== EXERCISE INSTRUCTIONS ==
Whenever a line of the listing contains "agent", it counts; give the total number of such lines and nothing more.

== MATERIAL FOR THE TASK ==
··········
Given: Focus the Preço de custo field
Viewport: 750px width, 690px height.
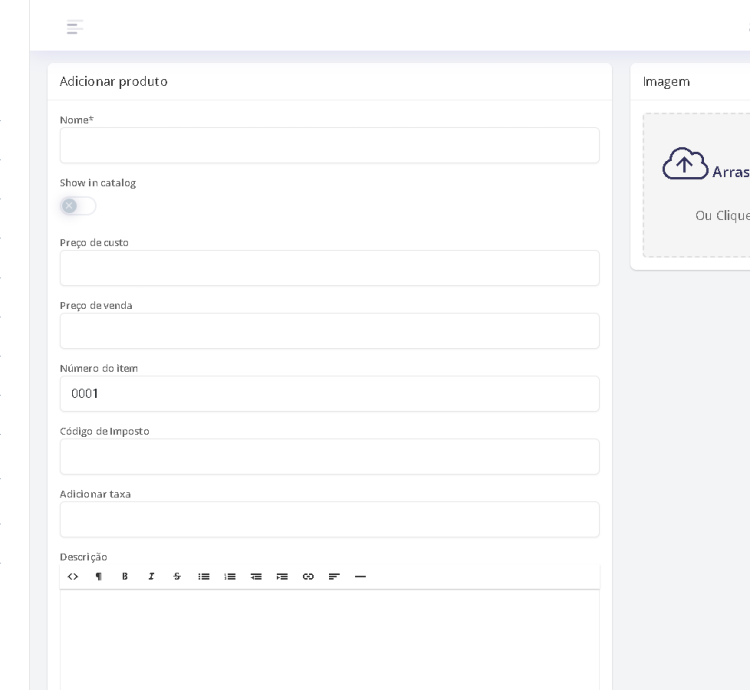Looking at the screenshot, I should [329, 269].
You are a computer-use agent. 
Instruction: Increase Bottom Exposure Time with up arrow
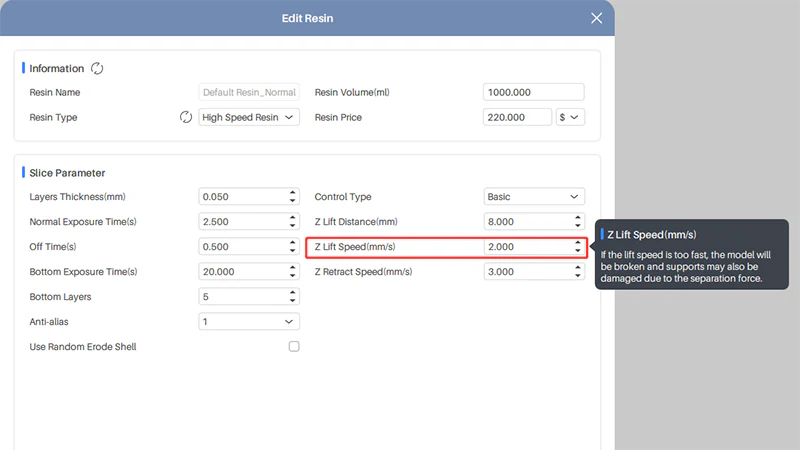pos(292,268)
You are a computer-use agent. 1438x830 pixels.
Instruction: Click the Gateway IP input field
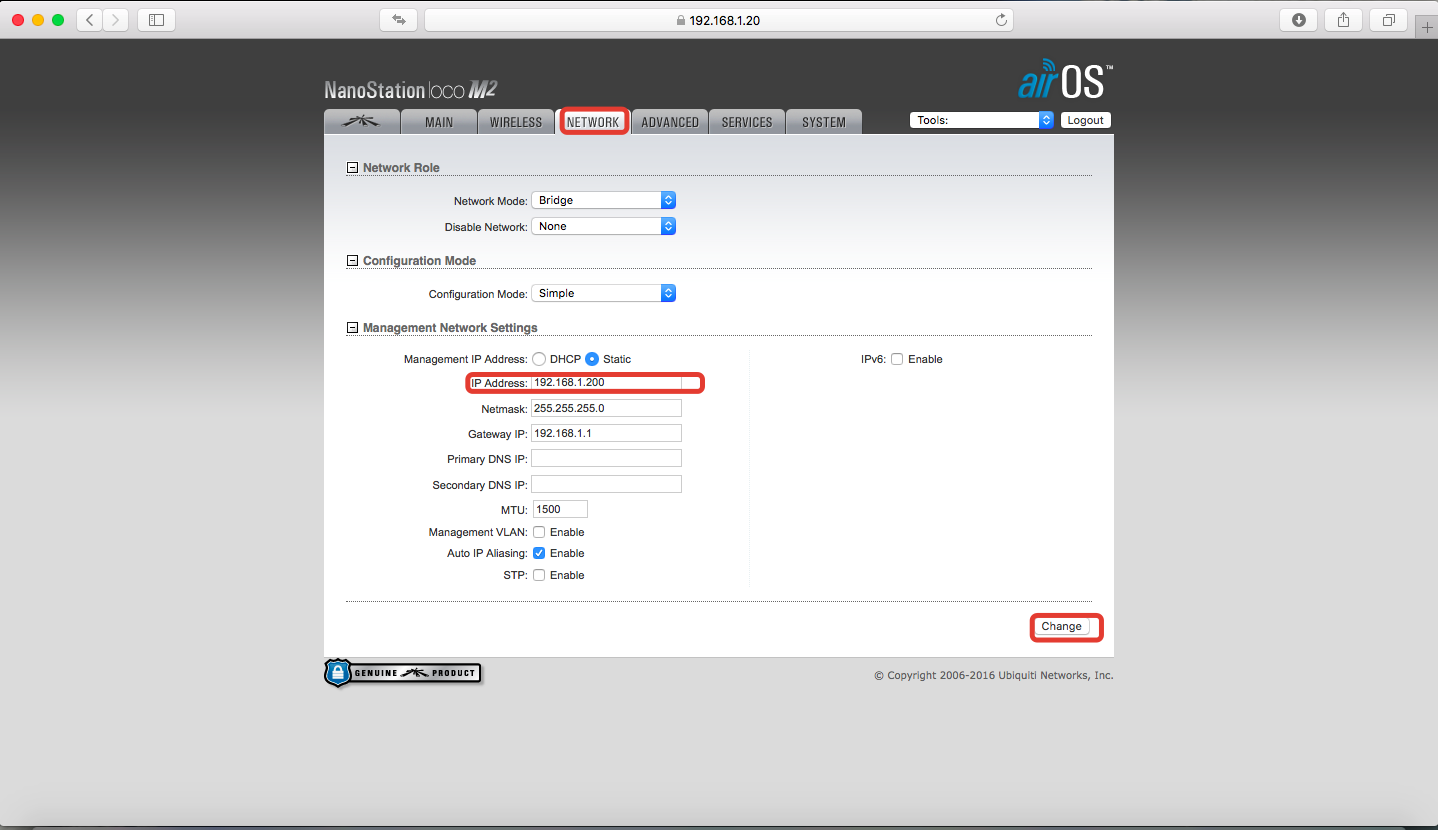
··········
== ANSWER TO THIS PROBLEM ==
2